Journal Entry // March 11, 2022
And Simon answered, “Master, we toiled all night and took nothing! But at your word I will let down the nets.”Luke 5:5 ESV
How often do I have this same reaction that Peter does to the command of Jesus. It is a simple matter of trust and obedience, yet I find it so extremely difficult at times to believe that Jesus actually knows what he is doing. Think about this passage. Peter was a professional fisherman who had just finished a night of fishing with his partners with no results. He was probably tired and on edge since they did not catch anything all night. As they are cleaning the nets and preparing to leave, Jesus comes over and tells him to go out to the deep part of the water and cast his net. I can almost hear the incredulous snickers coming from his partners behind Peter. Here is a carpenter/teacher telling trained professional fisherman how to catch fish. It sounds absurd. And that is Peter’s response. And mine…
Peter grumbles at Jesus that he, being the professional, had been working all night at this and had nothing to show for it. The time for catching fish is complete. This is the time for going home. But Peter is obviously intrigued by this request and obeys the voice of Jesus by going out to cast his net. I only assume that he and his partner with him must have said some pretty sharp words about this trip and complained to each other about this waste of time and effort. Asking each other why they are listening to this man. I know this, because this would have been my reaction. This is my reaction now!
I too often fall short of obedience and trust. I will often act in accordance with God’s command with a grumbling and begrudging heart. A heart that thinks it knows better than the Creator of the universe. My heart and mind want to move the line of obedience to a more comfortable place. A place where I still have some say in the matter. If God requires 10 steps, I will go 9 and no more. Or maybe this time I will go 11. Either one is done out of selfishness and pride to prove that I still have some measure of control and say in the matter. The problem is that I keep moving the line that I find acceptable. From my 9 steps to 8 to 7 to 6 to pretty soon I’m not stepping at all. I give sin just the smallest of cracks into my heart and it blossoms and flourishes in the dark recesses and corners within.
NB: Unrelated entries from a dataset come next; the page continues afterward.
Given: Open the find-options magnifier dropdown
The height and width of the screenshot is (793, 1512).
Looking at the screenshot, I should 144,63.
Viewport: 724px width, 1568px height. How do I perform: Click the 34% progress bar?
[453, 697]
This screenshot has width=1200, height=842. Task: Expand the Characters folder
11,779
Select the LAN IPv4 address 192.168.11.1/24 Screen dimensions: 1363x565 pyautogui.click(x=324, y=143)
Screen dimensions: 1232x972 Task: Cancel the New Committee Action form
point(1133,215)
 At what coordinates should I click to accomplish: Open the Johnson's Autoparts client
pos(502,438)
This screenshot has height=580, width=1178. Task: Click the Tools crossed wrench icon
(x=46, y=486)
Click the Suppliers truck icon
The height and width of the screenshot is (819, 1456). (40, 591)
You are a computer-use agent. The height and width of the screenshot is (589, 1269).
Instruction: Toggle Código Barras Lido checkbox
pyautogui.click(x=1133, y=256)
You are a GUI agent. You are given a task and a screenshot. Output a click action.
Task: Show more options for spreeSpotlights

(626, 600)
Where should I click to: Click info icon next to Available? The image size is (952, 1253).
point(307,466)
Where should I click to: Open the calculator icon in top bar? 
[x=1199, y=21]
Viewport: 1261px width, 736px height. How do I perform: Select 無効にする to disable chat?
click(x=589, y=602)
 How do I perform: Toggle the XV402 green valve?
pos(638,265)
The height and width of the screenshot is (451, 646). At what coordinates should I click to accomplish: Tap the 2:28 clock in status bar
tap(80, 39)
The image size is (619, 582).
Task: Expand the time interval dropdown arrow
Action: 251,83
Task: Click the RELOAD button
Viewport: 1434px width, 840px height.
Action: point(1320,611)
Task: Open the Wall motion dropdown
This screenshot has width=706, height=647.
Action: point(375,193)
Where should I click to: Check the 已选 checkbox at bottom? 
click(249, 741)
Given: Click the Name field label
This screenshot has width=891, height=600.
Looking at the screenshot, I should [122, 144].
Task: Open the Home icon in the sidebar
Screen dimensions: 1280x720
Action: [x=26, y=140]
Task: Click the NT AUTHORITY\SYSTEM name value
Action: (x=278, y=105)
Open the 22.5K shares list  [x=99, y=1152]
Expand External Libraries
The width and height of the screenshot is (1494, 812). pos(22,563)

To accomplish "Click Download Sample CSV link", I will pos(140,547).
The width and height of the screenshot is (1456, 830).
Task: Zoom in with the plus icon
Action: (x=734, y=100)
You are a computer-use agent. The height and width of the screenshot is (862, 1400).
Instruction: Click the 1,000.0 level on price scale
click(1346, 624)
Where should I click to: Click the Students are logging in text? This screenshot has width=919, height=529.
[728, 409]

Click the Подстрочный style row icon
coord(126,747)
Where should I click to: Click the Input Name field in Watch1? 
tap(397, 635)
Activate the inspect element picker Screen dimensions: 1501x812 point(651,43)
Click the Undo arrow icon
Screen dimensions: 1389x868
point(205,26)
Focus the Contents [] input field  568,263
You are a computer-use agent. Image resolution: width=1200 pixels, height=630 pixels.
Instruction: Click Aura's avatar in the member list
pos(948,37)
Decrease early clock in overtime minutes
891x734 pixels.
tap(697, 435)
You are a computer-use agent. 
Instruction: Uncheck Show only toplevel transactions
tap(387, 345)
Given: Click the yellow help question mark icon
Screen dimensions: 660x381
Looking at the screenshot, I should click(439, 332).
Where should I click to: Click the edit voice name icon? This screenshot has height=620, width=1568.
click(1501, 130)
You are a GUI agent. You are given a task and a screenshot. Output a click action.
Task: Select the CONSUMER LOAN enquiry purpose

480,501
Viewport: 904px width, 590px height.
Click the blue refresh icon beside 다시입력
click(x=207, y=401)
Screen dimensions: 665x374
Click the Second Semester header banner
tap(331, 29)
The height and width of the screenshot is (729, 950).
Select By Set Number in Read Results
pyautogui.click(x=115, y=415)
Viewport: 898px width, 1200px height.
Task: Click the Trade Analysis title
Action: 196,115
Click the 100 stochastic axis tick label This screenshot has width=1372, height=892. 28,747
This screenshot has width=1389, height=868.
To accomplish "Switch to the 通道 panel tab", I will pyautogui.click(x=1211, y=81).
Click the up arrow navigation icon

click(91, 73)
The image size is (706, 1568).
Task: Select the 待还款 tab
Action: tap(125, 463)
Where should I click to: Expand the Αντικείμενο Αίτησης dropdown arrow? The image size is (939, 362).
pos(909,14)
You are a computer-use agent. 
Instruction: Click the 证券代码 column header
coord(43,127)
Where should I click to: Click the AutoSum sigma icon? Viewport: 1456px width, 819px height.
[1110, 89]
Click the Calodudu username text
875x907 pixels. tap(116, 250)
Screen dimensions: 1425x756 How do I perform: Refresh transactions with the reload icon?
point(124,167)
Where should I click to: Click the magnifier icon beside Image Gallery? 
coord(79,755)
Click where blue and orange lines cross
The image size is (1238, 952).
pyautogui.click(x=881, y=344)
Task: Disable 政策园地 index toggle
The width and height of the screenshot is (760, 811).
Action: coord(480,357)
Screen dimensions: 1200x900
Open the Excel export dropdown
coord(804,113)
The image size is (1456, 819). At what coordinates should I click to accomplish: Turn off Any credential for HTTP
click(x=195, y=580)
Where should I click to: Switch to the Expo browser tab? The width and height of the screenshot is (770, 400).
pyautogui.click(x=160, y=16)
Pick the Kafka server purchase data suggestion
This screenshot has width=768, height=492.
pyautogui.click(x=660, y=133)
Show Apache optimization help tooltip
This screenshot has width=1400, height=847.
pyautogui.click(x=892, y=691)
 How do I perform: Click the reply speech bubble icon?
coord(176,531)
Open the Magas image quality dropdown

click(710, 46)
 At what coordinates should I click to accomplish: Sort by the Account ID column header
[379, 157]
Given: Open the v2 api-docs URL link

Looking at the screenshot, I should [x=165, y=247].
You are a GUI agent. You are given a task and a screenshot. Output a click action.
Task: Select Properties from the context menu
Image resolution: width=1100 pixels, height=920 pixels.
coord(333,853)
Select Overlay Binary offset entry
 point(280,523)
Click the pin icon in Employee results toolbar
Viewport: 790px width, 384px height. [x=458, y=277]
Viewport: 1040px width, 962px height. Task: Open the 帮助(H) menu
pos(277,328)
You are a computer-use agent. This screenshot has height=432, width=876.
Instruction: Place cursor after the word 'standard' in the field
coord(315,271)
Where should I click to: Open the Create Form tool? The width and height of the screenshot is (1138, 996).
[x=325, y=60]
I need to be more like Peter. Did he begrudgingly do as Jesus asked? Yes, but he did as Jesus asked and put his obedience into action. He could have refused and written off the request and moved on with life. Yet, Peter said his self-righteous words then fell into obedience. And when the catch came in over abundance, it was Peter who immediately realized who he was talking with. It was Peter who came back to the shore and fell on his knees at the feet of Jesus. It was Peter that saw his sinfulness juxtaposed against this perfect and pure God-man standing before him. I need this… I need to see my obedience put into action. I need to wonder at the glory of Christ working in my life and come in humbleness to his feet in repentance. Not running from him in shame and guilt but clinging to him in humility and trust.